Stored records:
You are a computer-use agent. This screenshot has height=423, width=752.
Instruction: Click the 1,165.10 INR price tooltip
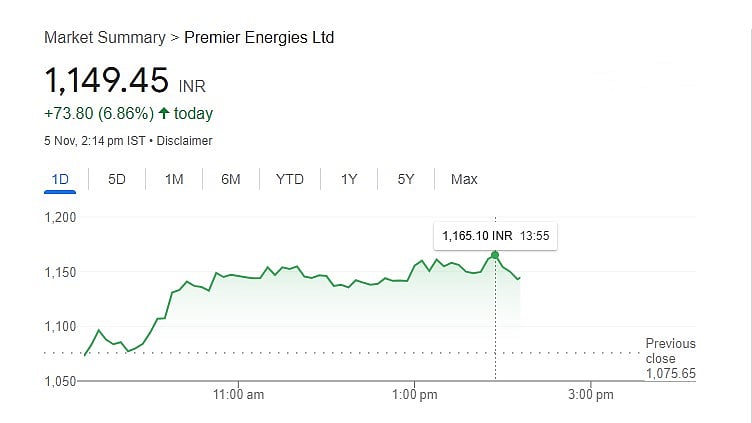click(496, 236)
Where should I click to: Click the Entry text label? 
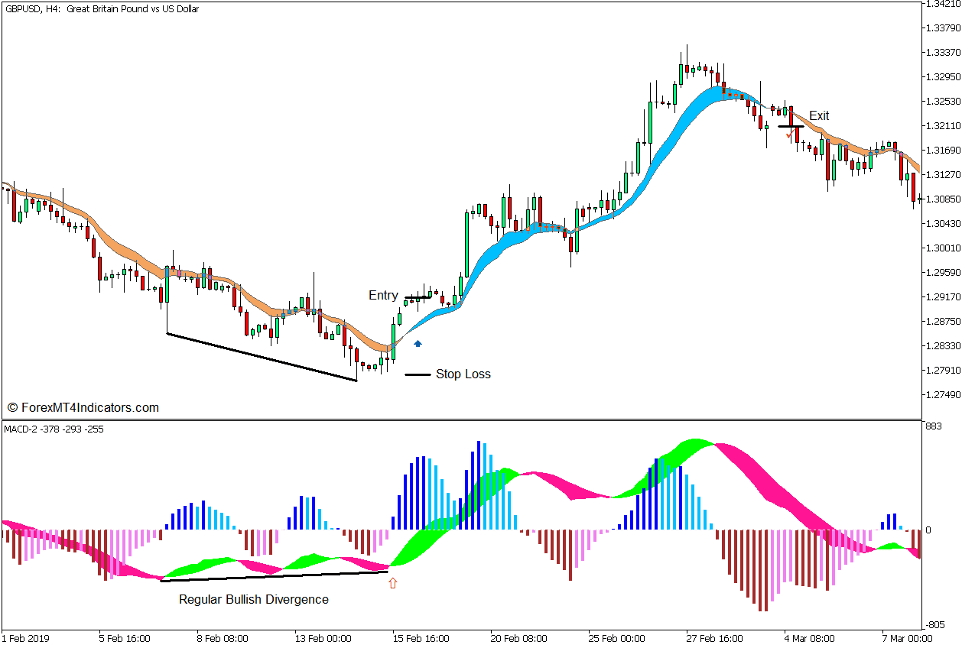click(383, 296)
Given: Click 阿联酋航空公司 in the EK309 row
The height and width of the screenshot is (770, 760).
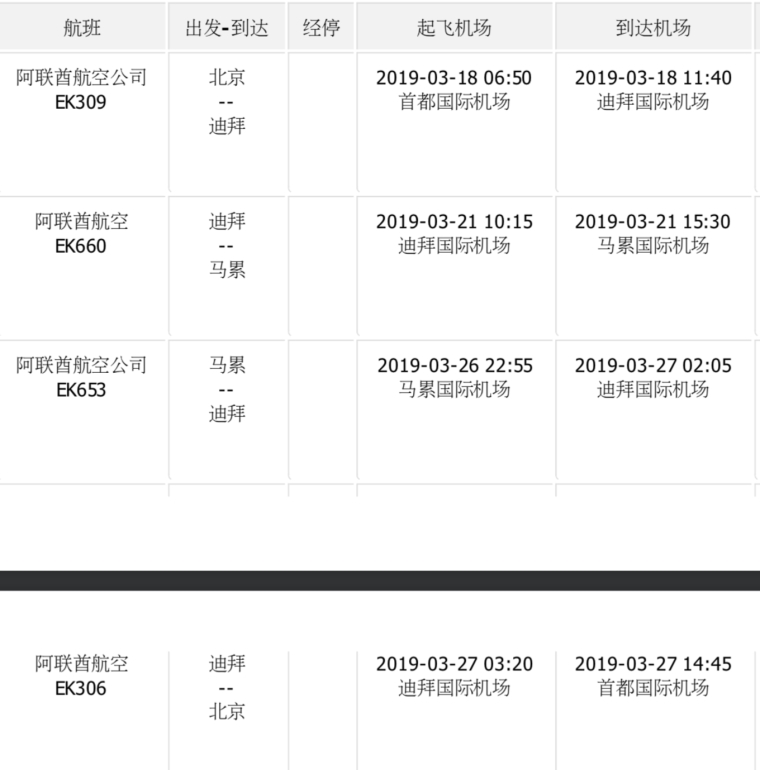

* YOUR TASK: Copy nothing past the line containing "Given: Click 阿联酋航空公司 in the EK309 row": reproduce every line from the start of the records up to it, skipping pictures.

* REPLY:
You are a computer-use agent. This screenshot has height=423, width=752.
Instruction: Click the 1,165.10 INR price tooltip
click(496, 236)
Where should I click to: Click the Entry text label? 
click(383, 296)
Given: Click 阿联酋航空公司 in the EK309 row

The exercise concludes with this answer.